_SOURCE DOCUMENT:_
Satan will, doubtless, be eternally more miserable than if God had not taken occasion, by his introducing sin into the world, to glorify himself, and make this a better world than it was before. So all men that continue in sin to final impenitence will be more miserable the more good their sin is made the occasion of; so that this will be not only no good to them, but an infinite evil.

Now, surely, that which makes the continuance in sin infinitely more dreadful than otherwise it would have been, gives it a more deadly sting, and so makes it more dangerous and awful, can be no encouragement to continuance in sin; but, on the contrary, the greatest imaginable discouragement.

6. God's bringing the greatest good out of the evil of sin gives no encouragement or license to sin, because the method God has taken to do this is so contrived that, at the same time it makes sin the occasion of good, it serves to show the infinite hatefulness and ill desert of sin, and the awful consequences of it to the impenitent sinner.

_SOURCE MATERIAL:_
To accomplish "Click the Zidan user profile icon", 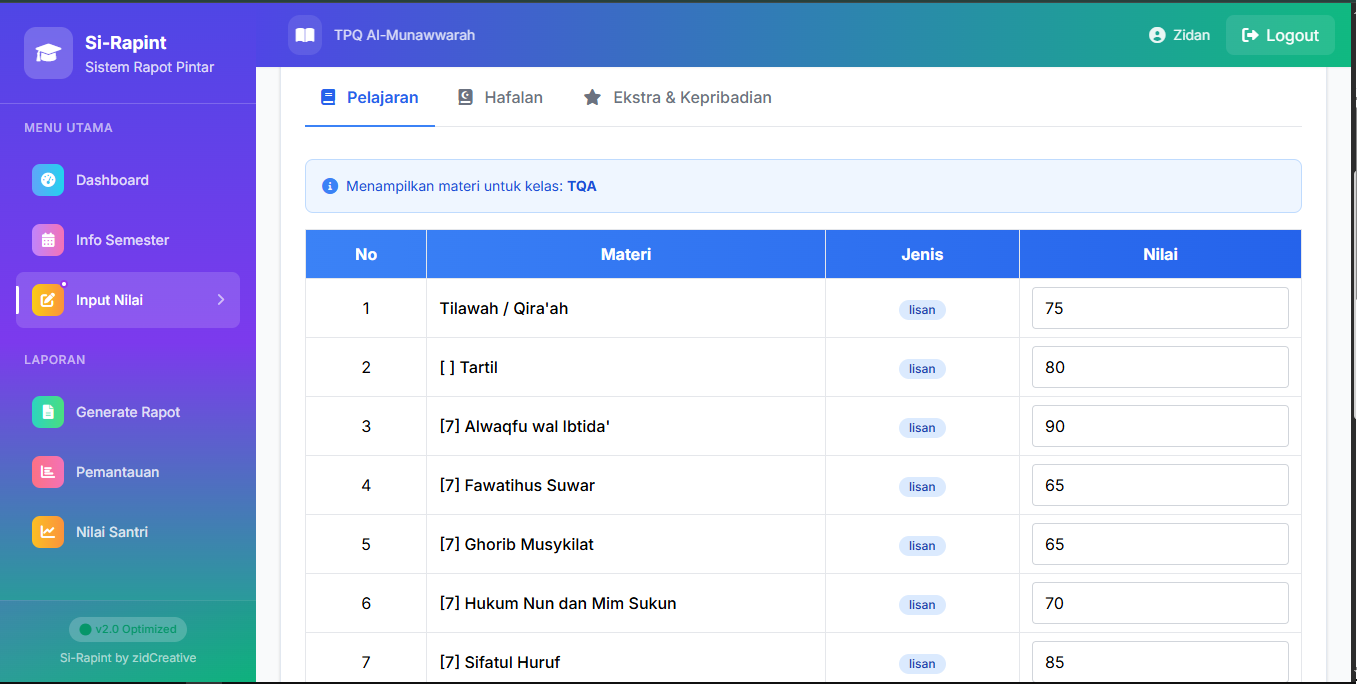I will coord(1157,35).
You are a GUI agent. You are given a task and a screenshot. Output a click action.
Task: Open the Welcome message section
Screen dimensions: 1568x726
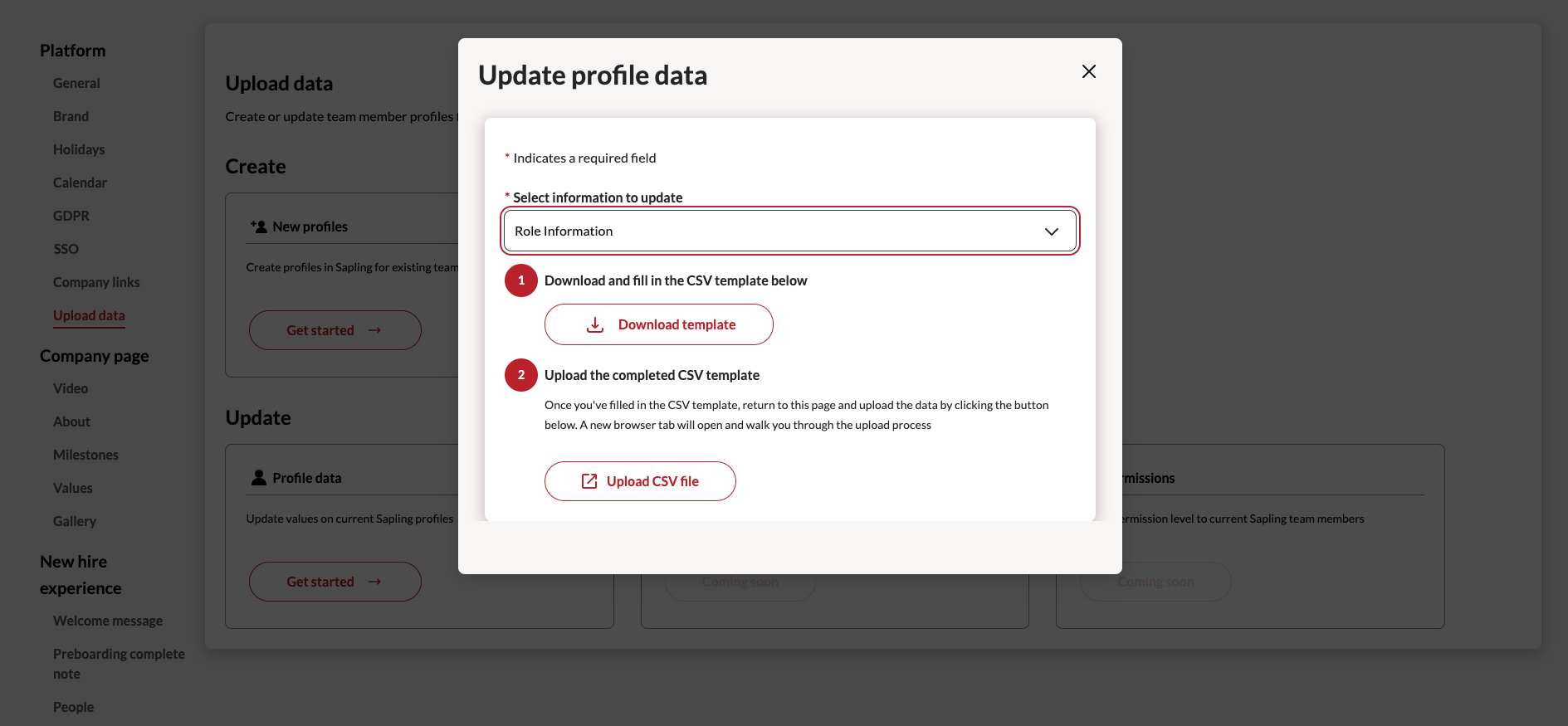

_SET TASK:_ Extend the passage on sin and the good God brings out of it, picking up after its final sentence. The listing is material apart from the passage on sin.

_WRITTEN ANSWER:_
The greatest good that comes by sin is brought about by the sufferings and death of Jesus Christ, the Son of God. In this way the serpent's head is bruised, the works of the devil are destroyed, man is saved, and God is glorified. The death of Christ redeems the world, and is the foundation of the new creation, which so much exceeds the old, by which the world is so much better and more glorious than it would have been if sin had never entered. Now, by the sufferings and death of Christ, God has discovered his hatred of sin, his inflexible resolution to punish it, and the dreadfulness of his wrath, and so the awful consequence of perishing in sin, and set them in a most clear and striking light. God has showed his strict and awful justice, his inflexible resolution to punish sin, so that he will by no means clear the guilty, by punishing his own Son, when he espoused the cause of sinners, and stood in their place; and in the sufferings of the Son of God is shown the dreadfulness of God's wrath, and so the awful consequence of continuing in sin; "for if these things are done in the green tree, what will be done in the dry?" Thus God has contrived that the very method he has taken to bring infinite good out of sin should be above any thing else a means of discovering how infinitely hateful and criminal sin is, and how certain and awful is the punishment of it; and so exhibit the greatest discouragement to sin, and the strongest motives to holiness.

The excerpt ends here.